*REQUIRED ACTION*
The answer must consist solely of the lines from the line with "Task: Open the More options menu in panel" to the final line of the data below, reproduced exactly, pictures omitted.

*RECORDS PROVIDED*
══════

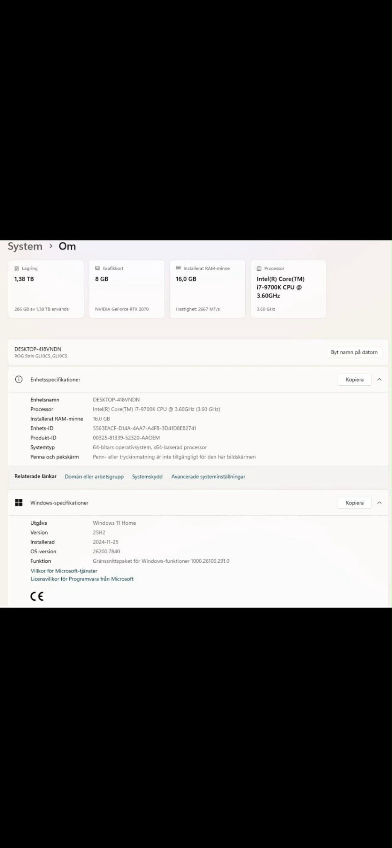Image resolution: width=392 pixels, height=848 pixels.
Task: Collapse the Enhetsspecifikationer section
Action: click(x=379, y=380)
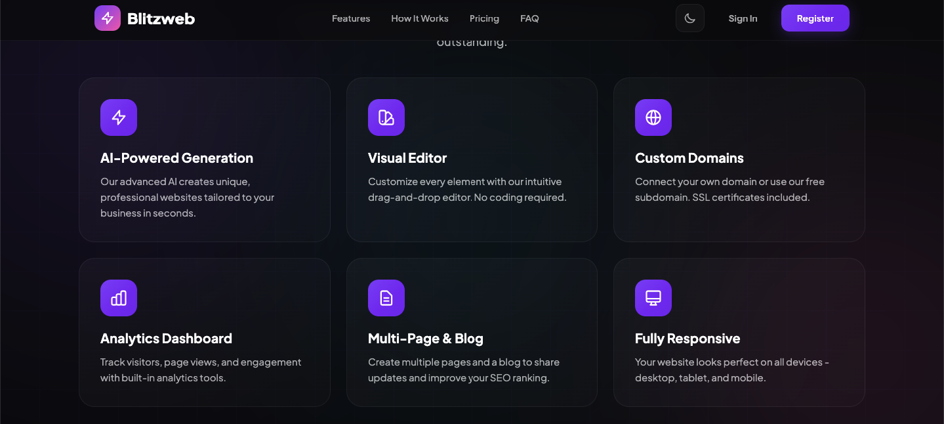Click the AI-Powered Generation lightning icon
This screenshot has width=944, height=424.
click(118, 117)
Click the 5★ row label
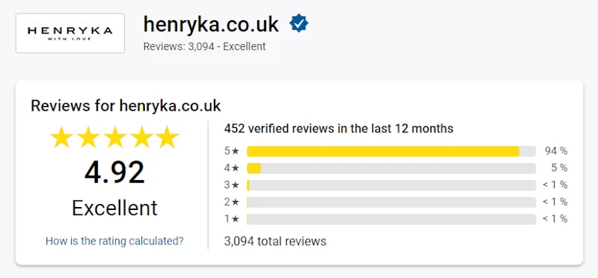 [x=232, y=152]
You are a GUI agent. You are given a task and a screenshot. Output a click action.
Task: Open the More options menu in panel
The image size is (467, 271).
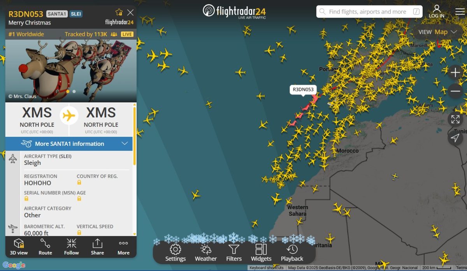click(123, 247)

══════

*SOLUTION TO THE EXERCISE*
Task: Open the More options menu in panel
The image size is (467, 271).
click(123, 247)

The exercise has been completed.